French president Emmanuel Macron's new crackdown on anti-government protests with tougher police tactics, will also include controversial new legislation against protesters, some of which was rejected by France’s Constitutional Court, according to Reuters.
However, France's Constitutional Court has approved a new bill that will give police the power to search demonstrators and ban them from covering their faces. The move comes in response to the “yellow vest" demonstrations that have descended into violent riots over the past four months and caused unease within Macron's party.
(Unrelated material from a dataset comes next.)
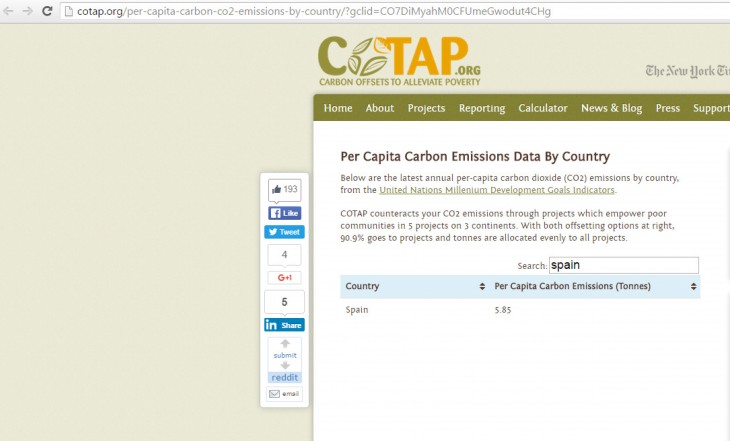Open the News & Blog section

coord(611,108)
But the court struck down another provision, which would have given police the right to ban anyone pre-emptively identified as a troublemaker from demonstrating. The court said in a statement that the measure had been drafted too loosely, and did not specify that a person would have had to have been especially violent or destructive in a previous protest to be deemed a threat to public order.
Along with opposition politicians, Macron asked the court to examine the legislation, in an attempt to placate the left-leaning wing of his parliamentary majority.
The rules were passed by France's senate and the lower house of parliament, where Macron's party has a comfortable majority, but an unprecedented number of his lawmakers abstained.
One MP, Matthieu Orphelin, left the ruling party as a result. He welcomed the court's decision on Thursday, April 4th, saying that it showed "that our doubts were justified."
France's human rights watchdog in March said it feared that a steady erosion of civil liberties was taking place, reflected in the police tactics used during the "yellow vest" protests. Thousands of protesters have since been arrested and many wounded, drawing scrutiny over the use of crowd control weapons like dispersal "sting-ball" grenades.